Poco a poco, la luz azul se desvaneció. Cada cual volvió a su propio reducto individual. Hugh se tranquilizó. A Haplo se le alivió el dolor.
La Mano levantó la cabeza. Tenía la cara muy pálida y brillante de sudor, pero sus oscuros ojos estaban serenos.
—Ya lo sabes —murmuró.
Haplo exhaló un suspiro tembloroso y asintió, incapaz de hablar.
El asesino retrocedió unos pasos, tambaleándose, y tomó asiento en un banco bajo. Debajo de éste asomaba la cola del perro. Al parecer, la resurrección de Hugh había sido demasiado para él.
Haplo llamó al animal.
—Vamos, muchacho. No ha sido nada. Ya puedes salir.
El rabo barrió la cubierta una vez y desapareció de la vista. Haplo sonrió y movió la cabeza:
—Está bien, quédate ahí. Que te sirva de lección por haber robado esas morcillas.

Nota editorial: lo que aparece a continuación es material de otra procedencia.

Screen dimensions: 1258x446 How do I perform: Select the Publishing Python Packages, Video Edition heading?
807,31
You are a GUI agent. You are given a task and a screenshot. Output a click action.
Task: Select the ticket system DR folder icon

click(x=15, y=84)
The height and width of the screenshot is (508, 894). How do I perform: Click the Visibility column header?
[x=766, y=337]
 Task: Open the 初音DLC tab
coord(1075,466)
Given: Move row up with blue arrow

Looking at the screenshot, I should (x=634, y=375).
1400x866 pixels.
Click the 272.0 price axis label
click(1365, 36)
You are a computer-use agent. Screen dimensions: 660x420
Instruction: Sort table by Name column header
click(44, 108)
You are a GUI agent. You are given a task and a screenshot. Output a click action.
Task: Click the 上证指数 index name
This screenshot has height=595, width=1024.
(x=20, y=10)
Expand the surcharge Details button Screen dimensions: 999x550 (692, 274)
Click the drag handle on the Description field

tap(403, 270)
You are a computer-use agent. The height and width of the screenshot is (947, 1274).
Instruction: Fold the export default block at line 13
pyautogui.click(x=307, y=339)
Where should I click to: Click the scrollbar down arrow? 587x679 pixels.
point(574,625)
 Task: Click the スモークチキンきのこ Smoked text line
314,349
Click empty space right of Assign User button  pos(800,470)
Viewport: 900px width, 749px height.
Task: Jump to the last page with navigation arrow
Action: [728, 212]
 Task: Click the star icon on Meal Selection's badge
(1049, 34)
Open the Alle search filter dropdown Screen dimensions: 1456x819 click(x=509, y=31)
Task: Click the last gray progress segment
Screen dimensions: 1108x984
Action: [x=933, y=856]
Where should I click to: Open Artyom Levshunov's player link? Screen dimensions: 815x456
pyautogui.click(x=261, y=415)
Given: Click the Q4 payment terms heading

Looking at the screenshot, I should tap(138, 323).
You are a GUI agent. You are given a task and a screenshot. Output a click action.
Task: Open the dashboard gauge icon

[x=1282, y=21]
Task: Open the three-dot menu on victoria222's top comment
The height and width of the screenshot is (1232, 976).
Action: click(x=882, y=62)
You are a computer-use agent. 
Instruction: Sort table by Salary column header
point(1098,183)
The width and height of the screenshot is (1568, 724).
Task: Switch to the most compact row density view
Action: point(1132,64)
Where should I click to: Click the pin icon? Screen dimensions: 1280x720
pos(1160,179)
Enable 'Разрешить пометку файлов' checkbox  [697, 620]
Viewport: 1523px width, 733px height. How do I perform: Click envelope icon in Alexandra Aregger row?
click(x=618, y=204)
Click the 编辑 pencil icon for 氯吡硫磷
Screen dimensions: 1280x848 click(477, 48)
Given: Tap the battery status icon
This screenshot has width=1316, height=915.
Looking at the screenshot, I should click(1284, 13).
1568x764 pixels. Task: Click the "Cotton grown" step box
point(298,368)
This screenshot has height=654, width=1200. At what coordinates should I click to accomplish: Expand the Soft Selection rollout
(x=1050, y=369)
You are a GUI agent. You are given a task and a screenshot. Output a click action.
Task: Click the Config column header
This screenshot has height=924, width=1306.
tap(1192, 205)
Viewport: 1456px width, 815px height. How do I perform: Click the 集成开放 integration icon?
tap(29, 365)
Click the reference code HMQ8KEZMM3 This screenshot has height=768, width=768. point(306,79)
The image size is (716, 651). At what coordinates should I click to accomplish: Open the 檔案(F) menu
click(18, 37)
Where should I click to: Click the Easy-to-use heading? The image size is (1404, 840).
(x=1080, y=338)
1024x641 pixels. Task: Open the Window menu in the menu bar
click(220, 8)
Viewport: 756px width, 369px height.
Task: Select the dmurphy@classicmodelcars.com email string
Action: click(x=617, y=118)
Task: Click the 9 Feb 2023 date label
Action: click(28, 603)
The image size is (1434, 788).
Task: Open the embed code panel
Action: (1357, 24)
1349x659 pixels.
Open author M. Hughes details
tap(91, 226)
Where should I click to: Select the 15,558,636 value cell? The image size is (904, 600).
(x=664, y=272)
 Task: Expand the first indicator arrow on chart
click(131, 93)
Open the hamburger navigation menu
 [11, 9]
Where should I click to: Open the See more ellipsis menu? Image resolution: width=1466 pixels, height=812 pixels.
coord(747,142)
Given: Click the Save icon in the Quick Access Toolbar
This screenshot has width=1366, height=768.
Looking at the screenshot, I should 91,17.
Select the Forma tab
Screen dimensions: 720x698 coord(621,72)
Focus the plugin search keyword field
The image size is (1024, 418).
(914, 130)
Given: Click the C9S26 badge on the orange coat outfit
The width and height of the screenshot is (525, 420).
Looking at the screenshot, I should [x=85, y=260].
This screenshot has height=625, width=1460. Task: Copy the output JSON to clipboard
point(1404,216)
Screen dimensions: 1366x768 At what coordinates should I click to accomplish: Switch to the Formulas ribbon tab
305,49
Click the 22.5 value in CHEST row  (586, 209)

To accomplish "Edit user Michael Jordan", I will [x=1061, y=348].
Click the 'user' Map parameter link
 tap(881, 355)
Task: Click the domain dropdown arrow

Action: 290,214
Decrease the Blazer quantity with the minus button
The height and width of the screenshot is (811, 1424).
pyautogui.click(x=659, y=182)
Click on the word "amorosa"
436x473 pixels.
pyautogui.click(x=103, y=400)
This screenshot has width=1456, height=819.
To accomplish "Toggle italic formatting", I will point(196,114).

Cuando echó un nuevo vistazo por la portilla, Haplo vio a varios enanos que miraban con curiosidad hacia la nave, parpadeando bajo la intensa luz. Algunos incluso señalaban la nave y empezaban a caminar hacia ella.
Cuanto antes dejaran Ariano, mejor.
El patryn posó las manos en el mecanismo de gobierno de la embarcación y empezó a pronunciar las runas para asegurarse de que todas estaban intactas y de que estaba preparada la magia que los conduciría a través de la Puerta de la Muerte.
El primer signo mágico de la piedra de gobierno se encendió. Las llamas se extendieron al segundo y así, sucesivamente. Pronto, la nave flotaría en el aire.
—¿Qué sucede? —preguntó Hugh, observando con recelo el brillo de las runas.
—Nos preparamos para zarpar. Vamos a Abarrach. Tengo que informar a mi señor… —Haplo dejó la frase a medias.
«Xar quiere verte muerto».
¡No! ¡Imposible! Era Bane quien quería verlo muerto. Después iremos a buscar a Alf… —empezó a decir el patryn. Pero no terminó la frase.
De repente, todo lo tridimensional se volvió plano, como si a todos los objetos y seres a bordo de la nave les hubiera exprimido todo el jugo la pulpa, el hueso y la fibra. Sin dimensión, quebradizo como hoja marchita, Haplo se notó aplastado contra el tiempo, incapaz de moverse, incapaz hasta de respirar.
En el centro de la nave refulgieron unos signos mágicos. Un agujero en el tiempo llameó, se ensanchó, se expandió… y a través de él penetró una figura, una mujer alta y nervuda de cabello castaño jaspeado de blanco que le caía sobre los hombros y la espalda. Un largo flequillo le cubría la frente, dejando los ojos en sombras. Vestía la ropa del Laberinto: pantalones de cuero, botas, chaleco de piel y blusa de mangas anchas. Sus pies tocaron la cubierta y, al momento, el tiempo y la vida volvieron a todas las cosas.
Volvieron a Haplo.
El patryn miró a la mujer con asombro.
—¡Marit!
—¿Haplo? —preguntó ella con voz grave y clara.
—¡Sí, soy yo! ¿Por qué estas aquí? ¿Cómo…? —Haplo tartamudeó de asombro.
Marit le dirigió una sonrisa. Avanzó hacía él y le tendió la mano.
—Xar quiere verte, Haplo. Me ha pedido que te lleve de vuelca a Abarrach.